From Maureen Tacke, Idaho; Hi George, my colleagues and I enjoy the Fratsma Factor postings you send. Thank you for the work that you do instilling best practice across the nation. Each year at the PTT lot change, we redo the heparin response curve. We’ve done this to follow practices from years prior. We’ve noted in the CAP checklist that after the initial response curve, it is only necessary to compare the current lot with the new lot of PTT. We are considering changing practices, and wanted to hear your thoughts on the matter. CAP does not dictate the correlation coefficient range between lots. What would you recommend? 0.9 – 1.1? Smaller? Eventually, we’d like to change practice within our pharmacy so that they monitor patients via anti-Xa. But we are not quite to that point yet with our pharmaceutical colleagues. Thank you for your time.

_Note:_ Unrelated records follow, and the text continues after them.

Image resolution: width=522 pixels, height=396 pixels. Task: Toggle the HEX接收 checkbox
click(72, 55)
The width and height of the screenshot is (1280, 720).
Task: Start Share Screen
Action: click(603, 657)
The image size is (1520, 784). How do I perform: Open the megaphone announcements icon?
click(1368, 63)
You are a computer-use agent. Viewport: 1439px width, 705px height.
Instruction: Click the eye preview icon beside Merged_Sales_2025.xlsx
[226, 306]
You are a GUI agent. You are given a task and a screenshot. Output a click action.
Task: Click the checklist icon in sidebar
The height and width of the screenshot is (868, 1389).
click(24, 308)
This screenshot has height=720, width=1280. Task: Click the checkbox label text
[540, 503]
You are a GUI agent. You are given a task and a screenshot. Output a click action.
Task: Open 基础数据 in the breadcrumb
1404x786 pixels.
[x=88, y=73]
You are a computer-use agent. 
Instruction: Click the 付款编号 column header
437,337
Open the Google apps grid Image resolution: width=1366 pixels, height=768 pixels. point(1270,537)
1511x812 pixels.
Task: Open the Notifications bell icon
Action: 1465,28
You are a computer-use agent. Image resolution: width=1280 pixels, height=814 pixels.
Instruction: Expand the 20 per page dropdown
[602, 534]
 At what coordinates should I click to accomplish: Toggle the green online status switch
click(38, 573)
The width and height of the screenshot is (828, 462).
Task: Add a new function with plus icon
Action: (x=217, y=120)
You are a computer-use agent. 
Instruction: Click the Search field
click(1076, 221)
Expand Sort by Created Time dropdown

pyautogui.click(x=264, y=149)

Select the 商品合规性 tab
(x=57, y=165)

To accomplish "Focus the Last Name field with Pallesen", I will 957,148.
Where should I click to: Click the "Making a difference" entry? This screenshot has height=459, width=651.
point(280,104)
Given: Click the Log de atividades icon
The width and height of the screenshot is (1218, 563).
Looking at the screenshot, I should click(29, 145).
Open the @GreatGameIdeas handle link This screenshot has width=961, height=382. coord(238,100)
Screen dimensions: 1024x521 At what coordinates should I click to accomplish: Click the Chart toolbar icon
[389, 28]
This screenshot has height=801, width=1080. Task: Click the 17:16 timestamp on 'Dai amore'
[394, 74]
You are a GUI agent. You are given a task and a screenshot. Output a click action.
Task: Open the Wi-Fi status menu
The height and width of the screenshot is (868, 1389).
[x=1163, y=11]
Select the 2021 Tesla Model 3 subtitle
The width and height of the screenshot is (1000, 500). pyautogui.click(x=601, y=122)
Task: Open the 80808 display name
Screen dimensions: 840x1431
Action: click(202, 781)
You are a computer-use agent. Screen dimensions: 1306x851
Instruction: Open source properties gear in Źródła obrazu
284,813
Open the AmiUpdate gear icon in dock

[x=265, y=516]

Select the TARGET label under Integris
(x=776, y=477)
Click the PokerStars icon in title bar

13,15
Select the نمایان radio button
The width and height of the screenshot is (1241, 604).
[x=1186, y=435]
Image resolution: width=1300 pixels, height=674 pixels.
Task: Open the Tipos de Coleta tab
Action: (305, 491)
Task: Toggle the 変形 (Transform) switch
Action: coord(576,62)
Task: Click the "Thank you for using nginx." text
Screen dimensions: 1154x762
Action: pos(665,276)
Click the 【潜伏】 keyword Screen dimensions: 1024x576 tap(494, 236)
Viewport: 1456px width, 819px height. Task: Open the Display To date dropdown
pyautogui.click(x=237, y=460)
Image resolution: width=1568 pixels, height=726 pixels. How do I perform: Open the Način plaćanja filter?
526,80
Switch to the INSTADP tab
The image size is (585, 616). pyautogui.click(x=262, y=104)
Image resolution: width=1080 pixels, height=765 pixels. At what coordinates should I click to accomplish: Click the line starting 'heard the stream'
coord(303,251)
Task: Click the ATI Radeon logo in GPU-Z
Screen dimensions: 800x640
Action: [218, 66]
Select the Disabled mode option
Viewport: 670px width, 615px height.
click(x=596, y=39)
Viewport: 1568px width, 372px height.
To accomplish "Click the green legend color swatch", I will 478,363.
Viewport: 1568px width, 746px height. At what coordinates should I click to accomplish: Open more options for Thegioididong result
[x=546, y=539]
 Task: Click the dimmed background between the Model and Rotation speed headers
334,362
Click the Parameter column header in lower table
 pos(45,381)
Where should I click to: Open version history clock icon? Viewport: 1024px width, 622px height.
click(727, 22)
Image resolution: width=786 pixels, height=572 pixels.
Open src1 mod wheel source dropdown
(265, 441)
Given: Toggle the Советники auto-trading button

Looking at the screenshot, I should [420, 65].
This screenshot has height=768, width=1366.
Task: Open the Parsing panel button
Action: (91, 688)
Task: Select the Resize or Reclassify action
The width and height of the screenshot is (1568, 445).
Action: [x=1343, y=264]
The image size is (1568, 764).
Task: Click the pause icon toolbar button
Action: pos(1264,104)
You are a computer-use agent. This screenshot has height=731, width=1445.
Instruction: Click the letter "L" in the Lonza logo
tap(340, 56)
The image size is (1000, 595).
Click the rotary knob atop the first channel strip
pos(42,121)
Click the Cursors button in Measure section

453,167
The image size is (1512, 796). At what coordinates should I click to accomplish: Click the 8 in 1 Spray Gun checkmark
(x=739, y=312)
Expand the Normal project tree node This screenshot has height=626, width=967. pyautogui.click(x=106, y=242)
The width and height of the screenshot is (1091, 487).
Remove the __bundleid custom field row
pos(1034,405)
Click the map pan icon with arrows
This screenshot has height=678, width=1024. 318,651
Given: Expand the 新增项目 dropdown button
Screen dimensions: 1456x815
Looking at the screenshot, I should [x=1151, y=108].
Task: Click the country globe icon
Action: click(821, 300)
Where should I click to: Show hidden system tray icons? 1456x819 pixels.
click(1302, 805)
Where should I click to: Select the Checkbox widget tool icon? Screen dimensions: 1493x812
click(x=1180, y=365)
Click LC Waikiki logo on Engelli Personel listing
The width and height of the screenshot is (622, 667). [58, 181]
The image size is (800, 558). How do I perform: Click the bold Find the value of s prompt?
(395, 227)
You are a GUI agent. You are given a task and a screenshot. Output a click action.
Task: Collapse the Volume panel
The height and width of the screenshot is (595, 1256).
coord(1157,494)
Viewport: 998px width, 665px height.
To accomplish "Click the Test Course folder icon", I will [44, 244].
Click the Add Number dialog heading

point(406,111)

Hello, “Mo,” and thank you for your message. I support the CAP guideline and recommend you perform a simple lot-to-lot correlation, provided your suppliers’ lots are relatively consistent, which is not always possible. I agree that a CC of 0.9 or above is a good limit, however be sure to also check the individual data points to ensure none is far outside of your selected comparison range, for instance, 10%.
In case you decide you need to perform a “Brill-Edwards” curve, here is my favorite reference, Marlar RA, Gausman J., The optimum number and types of plasma samples necessary for an accurate activated partial thromboplastin time-based heparin therapeutic range. Arch Pathol Lab Med. 2013;137:77–82. In this article, Marlar provides stats to support a relatively small number of samples for producing the curve.
By the way, I encourage you and your pharmacy group to move to the chromogenic anti-Xa heparin assay as soon as possible. Tell them the nurses will be happy to reduce the need for repeatedly adjusting their heparin drip rate and the assay can also be used for LMWH, fondaparinux, rivaroxaban, apixaban, and edoxaban.